Work to complete — Pictures should be omitted; restate word for word the lines from the one holding "Task: Expand the Vibrators menu" through the last line of the entries below.

== Data supplied ==

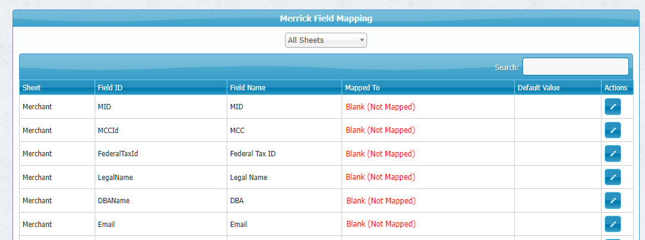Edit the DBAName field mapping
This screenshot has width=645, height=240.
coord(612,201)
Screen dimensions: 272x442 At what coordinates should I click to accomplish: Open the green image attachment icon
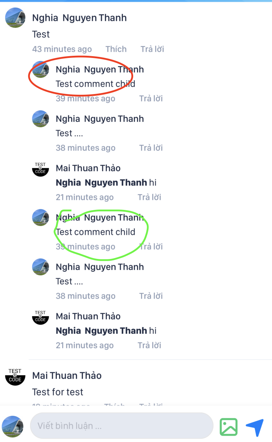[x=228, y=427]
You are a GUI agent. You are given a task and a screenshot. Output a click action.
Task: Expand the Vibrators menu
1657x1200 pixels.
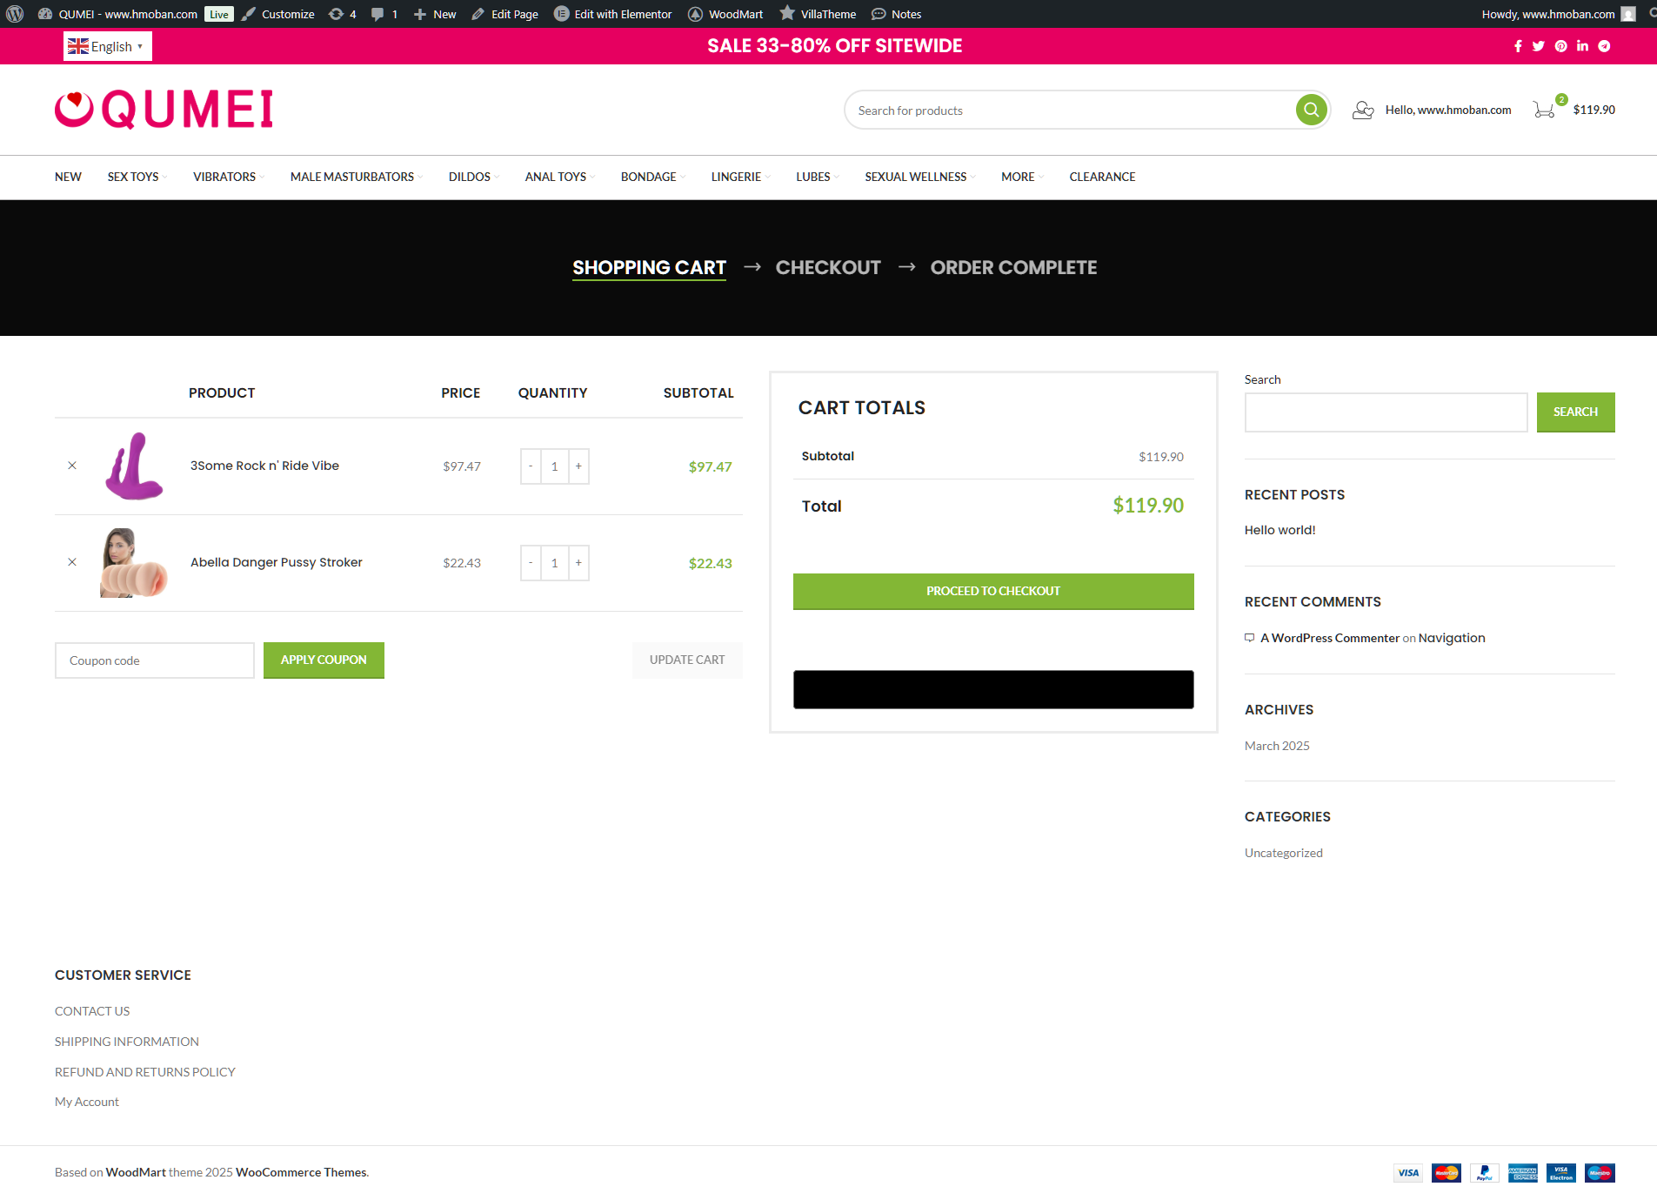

===

Expected output —
Task: Expand the Vibrators menu
1657x1200 pixels.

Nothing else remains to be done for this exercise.